Understanding Model Parameter Initialization Strategies from a Geometric Perspective

Table of Contents

This is a gemini-2.5-flash translation of a Chinese article.

It has NOT been vetted for errors. You should have the original article open in a parallel tab at all times.

By Su Jianlin | 2020-01-16 | 135,259 Readers

For complex models, parameter initialization is particularly important. Poor initialization often leads not just to degraded model performance, but more likely to the model being unable to train at all or failing to converge. In deep learning, a common adaptive initialization strategy is Xavier initialization, which consists of initial weights randomly sampled from a normal distribution $\mathcal{N}\left(0,\frac{2}{fan_{in} + fan_{out}}\right)$, where $fan_{in}$ is the input dimension and $fan_{out}$ is the output dimension. Other initialization strategies are largely similar, differing only in their assumptions, which leads to slight variations in their final forms.

The derivation of standard initialization strategies is based on probability and statistics, with the general idea being to assume input data has a mean of 0 and variance of 1, then expect output data to also maintain a mean of 0 and variance of 1, and subsequently derive the mean and variance conditions that the initial transformation should satisfy. This process is theoretically sound, but in my opinion, it’s still not intuitive enough, and the derivation involves quite a few assumptions. This article aims to understand model initialization methods from a geometric perspective, providing a more intuitive derivation process.

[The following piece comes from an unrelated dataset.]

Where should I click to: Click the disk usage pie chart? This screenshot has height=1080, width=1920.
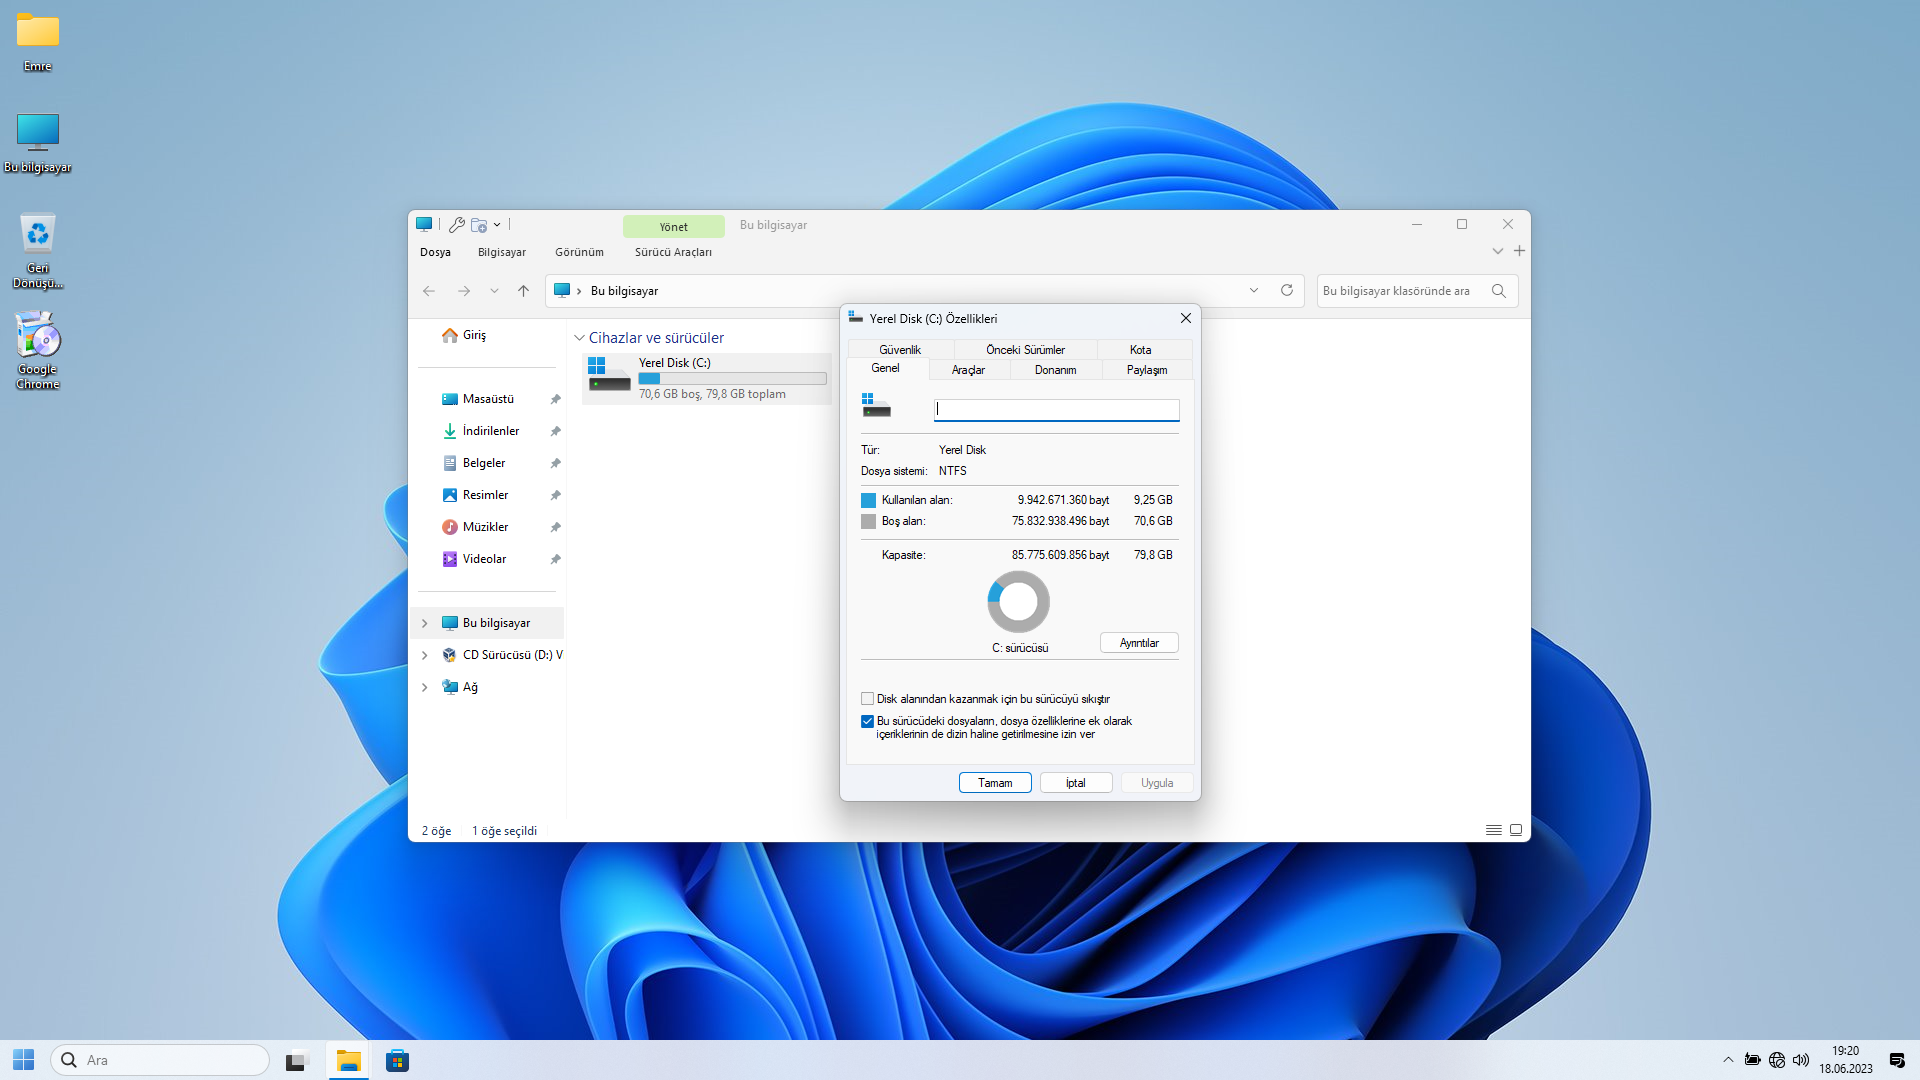[1018, 601]
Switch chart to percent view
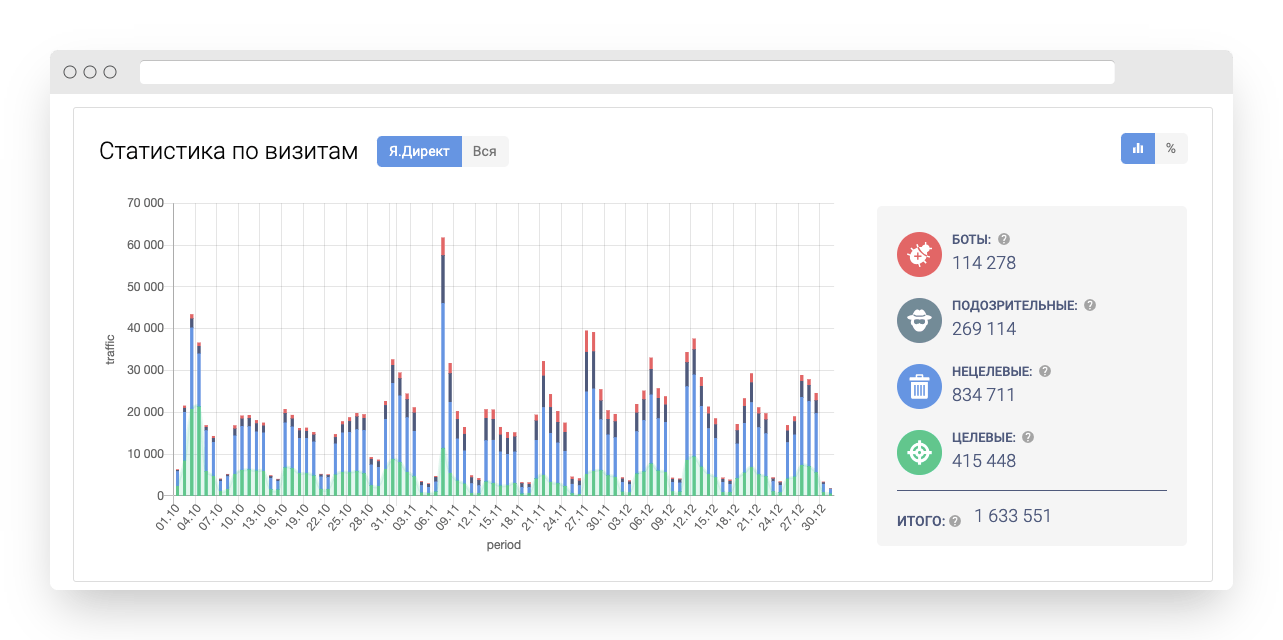 pyautogui.click(x=1171, y=148)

Readily Available Orthogonality
#

Previously, I wrote “The Distribution of Angles Between Two Random Vectors in n-Dimensional Space”, one of the corollaries of which is:

Corollary 1: Any two random vectors in high-dimensional space are almost perpendicular.

In fact, Corollary 1 is the starting point for the entire geometric perspective presented in this article! A further corollary of it is:

Corollary 2: Randomly selecting $n^2$ numbers from $\mathcal{N}(0, 1/n)$ to form an $n\times n$ matrix results in a matrix that is approximately orthogonal, with the approximation improving as $n$ increases.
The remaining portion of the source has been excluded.